Interested in running?

The deadline has passed for new candidates to join the election. Board members serve for two years, with elections every year, so start thinking about whether you’d like to run for a board seat next year.

Who Can Run for a Board Seat?

Any voting member can run for a board seat. That’s anyone who’s contributed to a .NET Foundation project and applied for membership. Contributions may include code contributions, documentation, or other significant project contribution, including evangelism, teaching, code, organizing events, etc. If in doubt, please ask us at contact@dotnetfoundation.org!

Who Should Run for The Board?

Well, we need seven people to run the show. We’d love to see seven people with different viewpoints and experiences. We’d love to see a lot of diversity! We’d love to see people who represent different development backgrounds and concerns – not just .NET open source veterans, but people who speak for students, startups, new developers, corporate developers. We’d love to see folks who speak for different platforms, operating systems, web, desktop, games, IoT. We’d love to see people we haven’t thought to ask. The board is seven people instead of one because we need more viewpoints.

If you’ve had long conversations on Twitter, at conferences, or with developer friends about the way .NET open source ought to be, you’ve got an important viewpoint, and this is where you can make that change.

What’s Expected of Board Members?

The board actively manages the foundation and gets involved in new initiatives. Here’s what that looks like:

  • Monthly meetings with the board and executive director to keep up with what’s going on and set plans
  • Review and approve requests for new projects to join
  • Own one of the committees, ensuring the committee is holding regular meetings and reporting back to the community and board.
  • A commitment to dedicate up to ten hours per month on Board responsibilities

Run committees and get stuff done! Committees are an area where you can really have a personal impact on things you really care about. This includes four standing committees, membership, projects, outreach, and marketing. We have a budget and a community that wants to get involved, so it’s not about you signing up for a lot of work here, it’s mostly about vision, planning and organizing.

I’m Interested in Running, But I’m Not Sure I Can Do It…

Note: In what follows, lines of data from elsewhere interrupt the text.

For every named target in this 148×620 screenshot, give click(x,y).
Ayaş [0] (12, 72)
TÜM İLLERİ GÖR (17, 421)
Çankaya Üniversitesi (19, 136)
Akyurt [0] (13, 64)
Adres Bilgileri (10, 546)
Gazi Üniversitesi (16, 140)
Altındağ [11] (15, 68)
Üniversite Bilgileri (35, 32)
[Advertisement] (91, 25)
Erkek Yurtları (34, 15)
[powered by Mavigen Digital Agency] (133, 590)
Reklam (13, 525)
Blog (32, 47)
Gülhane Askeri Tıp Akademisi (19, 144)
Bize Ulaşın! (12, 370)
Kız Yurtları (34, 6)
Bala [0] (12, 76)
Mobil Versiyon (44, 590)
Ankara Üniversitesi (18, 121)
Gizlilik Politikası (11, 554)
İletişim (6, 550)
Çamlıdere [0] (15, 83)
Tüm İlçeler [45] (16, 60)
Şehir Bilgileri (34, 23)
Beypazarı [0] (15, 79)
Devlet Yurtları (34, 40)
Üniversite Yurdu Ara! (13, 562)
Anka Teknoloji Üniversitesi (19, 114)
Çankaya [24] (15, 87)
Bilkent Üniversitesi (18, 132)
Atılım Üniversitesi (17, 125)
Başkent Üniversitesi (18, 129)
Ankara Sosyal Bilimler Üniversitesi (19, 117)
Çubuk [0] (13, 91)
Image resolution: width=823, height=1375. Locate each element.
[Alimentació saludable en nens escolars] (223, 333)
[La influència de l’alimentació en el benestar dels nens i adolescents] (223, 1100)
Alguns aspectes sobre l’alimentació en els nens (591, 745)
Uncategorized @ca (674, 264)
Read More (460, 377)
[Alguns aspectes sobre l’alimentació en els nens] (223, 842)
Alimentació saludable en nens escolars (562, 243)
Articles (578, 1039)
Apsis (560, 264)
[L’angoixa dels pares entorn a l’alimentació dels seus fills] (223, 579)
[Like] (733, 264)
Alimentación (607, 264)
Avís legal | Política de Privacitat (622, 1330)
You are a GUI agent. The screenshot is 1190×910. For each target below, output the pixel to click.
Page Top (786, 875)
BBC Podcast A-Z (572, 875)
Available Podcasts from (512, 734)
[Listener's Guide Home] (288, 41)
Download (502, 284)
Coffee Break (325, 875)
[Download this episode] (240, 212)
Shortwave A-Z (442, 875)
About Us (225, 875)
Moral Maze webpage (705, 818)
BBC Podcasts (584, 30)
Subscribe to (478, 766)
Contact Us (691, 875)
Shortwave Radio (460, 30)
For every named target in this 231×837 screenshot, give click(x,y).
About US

The Nomination Committee will review each nomination; considerations may include:

  • Prior leadership role within the .NET Foundation or other open source communities (e.g., Board Director, Project Leader, Committee chair, etc.)
  • Meaningful engagements in open source communities
  • Recent active involvement in the .NET community
  • A commitment to dedicate up to ten hours per month on Board responsibilities

While .NET and programming are highly technical things, the board of the .NET Foundation isn't a technical role. We need people who can organize, lead programs, create change, and bring their experiences to define and execute the .NET Foundation's mission.

If there’s something preventing you from joining the .NET Foundation as a voting member to be eligible to run in the election, talk to us! Our previous post on joining as a voting member hopefully explains why contributions or dues shouldn’t get in your way.

Okay, I’m In! What Do I Do Next?

You’ll need to submit a nomination form to let us know you're interested. The Nomination Committee will review all submissions to select a slate of candidates for the election. Everyone will get a response before July 7, when the candidate will be announced.